[[ Extracted material, beginning ]]

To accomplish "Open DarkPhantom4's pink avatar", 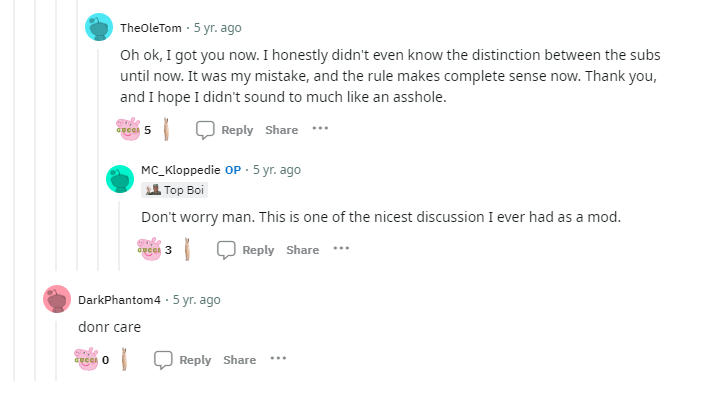I will (57, 299).
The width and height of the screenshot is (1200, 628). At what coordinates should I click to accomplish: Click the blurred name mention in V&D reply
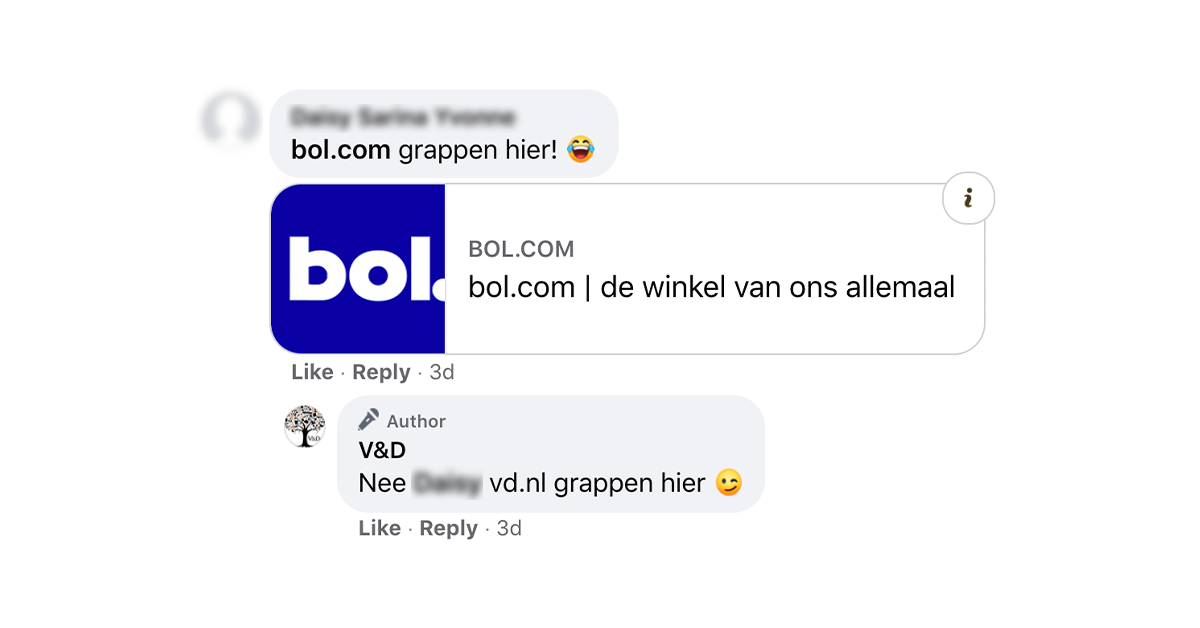tap(447, 483)
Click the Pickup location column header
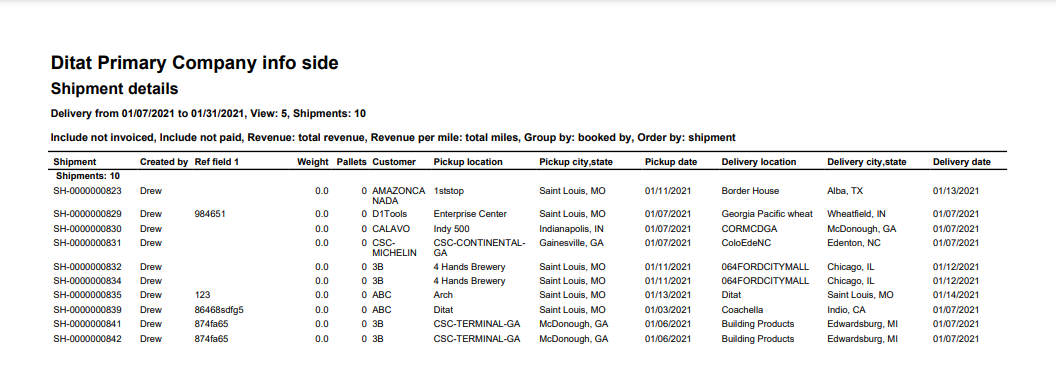 [x=468, y=162]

[[ Extracted material, end ]]

## Task to carry out
From the line with "The width and" through the final line of the data above, copy everything exactly, both ends included, but not the pictures.

## Exercise output
The width and height of the screenshot is (1200, 628). At what coordinates should I click to accomplish: Click the blurred name mention in V&D reply
tap(447, 483)
Click the Pickup location column header
 [x=468, y=162]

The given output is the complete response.